Full implementation on HomeScreen.kt

Navigation

It's very simple to navigate between sections using a ViewFlipper:

  1. Create an enum with all your sections (order is important here)
  2. Create the extension functions ViewFlipper.navigate() and ViewFlipper.currentSection
  3. There's no step #3, It's done!
enum class ScreenSection {
    WALLPAPERS,
    SETTINGS,
    ABOUT
}

val ViewFlipper.currentSection : ScreenSection
    get() = ScreenSection.values()[displayedChild]

fun ViewFlipper.navigate(section: ScreenSection) {
    if (displayedChild != section.ordinal) {
        displayedChild = section.ordinal
    }
}

class HomeScreen(private val binding: ScreenHomeBinding) {

    private fun navigateTo(section: ScreenSection) {
        binding.sectionContainer.navigate(section)
    }
}

Of course, this is a minimalist implementation, but it fits all my app needs. If you need more features (routes, backstack, deeplink) take a look at these great libraries: cicerone, simple-stack, scene, magellan.

Communication

I said before that UI components should be independent of each other, but they can still communicate indirectly. Some options are: Observer pattern (Custom Listeners, Observable) or Publish-Subscribe pattern (a.k.a EventBus). I'm using Broker for that:

class HomeViewModel(
    private val toggleFavorite: ToggleFavoriteInteractor,
    private val eventPublisher: BrokerPublisher
) : ViewModel() {
    
    fun toggleFavorite(wallpaper: Wallpaper) {
        val favorite = toggleFavorite(wallpaper)
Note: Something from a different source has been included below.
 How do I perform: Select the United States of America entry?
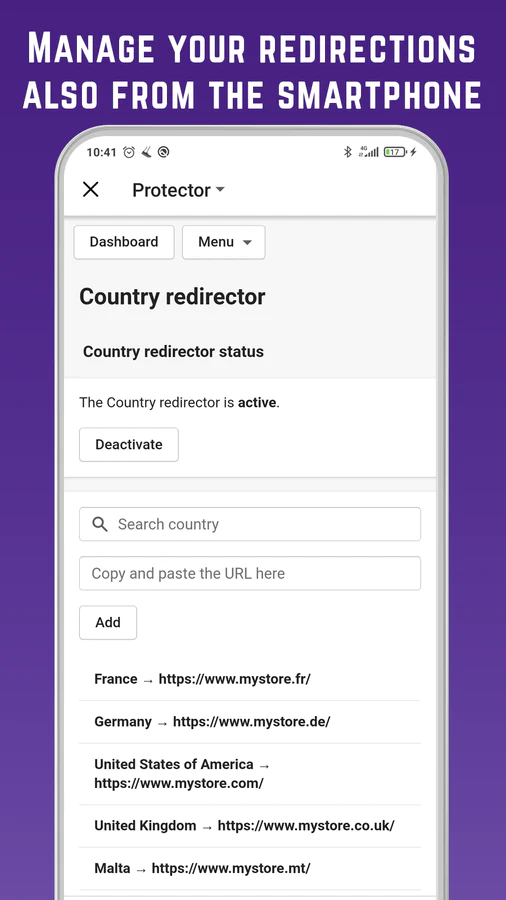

        // HomeScreen's ViewModel publishes an event
        eventPublisher.publish(WallpaperEvent.FavoriteChanged(wallpaper, favorite))
    }
}

class WallpapersSection(private val binding: SectionWallpapersBinding) : KoinComponent {

    private val eventSubscriber by inject<BrokerSubscriber>()

    init {
        setupViews()
        setupListeners()
    }

    private fun setupListeners() {
        // WallpapersSection subscribes to that event
        eventSubscriber.subscribe<WallpaperEvent.FavoriteChanged>(binding.activity) { event ->
            // Do something
        }
    }
}

If you decide to use a Pub-Sub/EventBus like the example above, please read this great article on this powerful pattern.

Conclusion

I really liked the result of this experiment, it looks very extensible so far. Can't wait to use it on a bigger project!